Test value is not broadcastable:

x_tt.tag.test_value = np.array([[5, 4]])
print("test_value.broadcastable = {}".format(
    tt.as_tensor_variable(x_tt.tag.test_value).broadcastable))
print("x_tt.broadcastable = {}".format(x_tt.broadcastable))

with short_exception_msg(TypeError):
    x_tt.shape
    print("shape checks out!")
test_value.broadcastable = (True, False)
x_tt.broadcastable = (False, False)
shape checks out!
y_tt.tag.test_value = np.array([[5, 4], [3, 2]])
print("test_value.broadcastable = {}".format(
    tt.as_tensor_variable(y_tt.tag.test_value).broadcastable))
print("y_tt.broadcastable = {}".format(y_tt.broadcastable))

with short_exception_msg(TypeError):
    y_tt.shape
    print("shape checks out!")
test_value.broadcastable = (False, False)
y_tt.broadcastable = (True, False)
TypeError: For compute_test_value, one input test value does not have the requested type.

Backtrace when that variable is created:

  File "/home/bwillard/apps/anaconda3/envs/github-website/lib/python3.6/site-packages/IPython/terminal/interactiveshell.py", line 485, in mainloop
    self.interact()
  File "/home/bwillard/apps/anaconda3/envs/github-website/lib/python3.6/site-packages/IPython/terminal/interactiveshell.py", line 476, in interact
    self.run_cell(code, store_history=True)
  File "/home/bwillard/apps/anaconda3/envs/github-website/lib/python3.6/site-packages/IPython/core/interactiveshell.py", line 2662, in run_cell
    raw_cell, store_history, silent, shell_futures)
  File "/home/bwillard/apps/anaconda3/envs/github-website/lib/python3.6/site-packages/IPython/core/interactiveshell.py", line 2785, in _run_cell
    interactivity=interactivity, compiler=compiler, result=result)
  File "/home/bwillard/apps/anaconda3/envs/github-website/lib/python3.6/site-packages/IPython/core/interactiveshell.py", line 2909, in run_ast_nodes
    if self.run_code(code, result):
  File "/home/bwillard/apps/anaconda3/envs/github-website/lib/python3.6/site-packages/IPython/core/interactiveshell.py", line 2963, in run_code
    exec(code_obj, self.user_global_ns, self.user_ns)
  File "<ipython-input-19-7427b1688530>", line 1, in <module>
    __org_babel_python_fname = '/tmp/user/1000/babel-fsZXPU/python-cZypXi'; __org_babel_python_fh = open(__org_babel_python_fname); exec(compile(__org_babel_python_fh.read(), __org_babel_python_fname, 'exec')); __org_babel_python_fh.close()
  File "/tmp/user/1000/babel-fsZXPU/python-cZypXi", line 1, in <module>
    y_tt = tt.row('y')

The error when converting the test value to that variable type:
Non-unit value on shape on a broadcastable dimension.
(2, 2)
(True, False)

Simply put: non-broadcastable Theano tensor variable types can take broadcastable and non-broadcastable values, while broadcastable types can only take broadcastable values.
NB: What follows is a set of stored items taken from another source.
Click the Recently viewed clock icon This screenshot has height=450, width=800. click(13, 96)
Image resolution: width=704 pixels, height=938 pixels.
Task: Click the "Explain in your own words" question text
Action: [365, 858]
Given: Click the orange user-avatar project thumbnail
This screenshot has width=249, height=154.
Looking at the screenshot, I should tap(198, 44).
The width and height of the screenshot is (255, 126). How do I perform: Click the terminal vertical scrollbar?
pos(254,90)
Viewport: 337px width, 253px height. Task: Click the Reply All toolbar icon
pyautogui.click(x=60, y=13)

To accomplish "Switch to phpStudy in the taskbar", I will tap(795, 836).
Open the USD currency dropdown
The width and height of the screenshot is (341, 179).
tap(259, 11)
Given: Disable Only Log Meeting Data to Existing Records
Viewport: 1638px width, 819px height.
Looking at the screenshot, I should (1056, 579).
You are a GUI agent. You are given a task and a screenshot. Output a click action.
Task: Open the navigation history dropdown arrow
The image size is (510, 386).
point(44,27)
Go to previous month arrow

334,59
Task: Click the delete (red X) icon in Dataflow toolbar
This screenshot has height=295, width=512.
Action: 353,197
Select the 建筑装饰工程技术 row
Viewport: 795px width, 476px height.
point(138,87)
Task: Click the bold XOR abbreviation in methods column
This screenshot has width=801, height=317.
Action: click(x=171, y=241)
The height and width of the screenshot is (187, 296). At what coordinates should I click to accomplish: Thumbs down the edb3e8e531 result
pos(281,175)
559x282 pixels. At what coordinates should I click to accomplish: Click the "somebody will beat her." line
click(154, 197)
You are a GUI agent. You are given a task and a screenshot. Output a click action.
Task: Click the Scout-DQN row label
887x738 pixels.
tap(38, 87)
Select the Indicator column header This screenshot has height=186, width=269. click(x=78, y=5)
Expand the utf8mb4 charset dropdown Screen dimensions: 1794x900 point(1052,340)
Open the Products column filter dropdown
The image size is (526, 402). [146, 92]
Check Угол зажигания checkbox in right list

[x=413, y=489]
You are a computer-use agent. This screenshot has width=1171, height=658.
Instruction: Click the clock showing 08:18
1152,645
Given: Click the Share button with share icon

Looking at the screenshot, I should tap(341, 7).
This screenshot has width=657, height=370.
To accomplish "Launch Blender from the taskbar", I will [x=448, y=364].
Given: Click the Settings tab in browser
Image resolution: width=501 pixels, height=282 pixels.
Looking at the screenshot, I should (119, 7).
What we can take from the example above is that if we determine that a vector has broadcastable dimensions using test values–as PyMC3 does–we unnecessarily introduce restrictions and potential inconsistencies down the line. One point of origin for such issues is shared variables.

Discussion

In follow-ups to this series, we’ll address a few loose ends, such as

  • the inclusion of density functions and likelihoods,
  • decompositions/reductions of overlapping multivariate types (e.g. transforms between tensors of univariate normals and equivalent multivariate normals),
  • canonicalization of graphs containing RandomVariable terms,
  • and more optimizations that specifically target MCMC schemes (e.g. automatic conversion to scale mixture decompositions).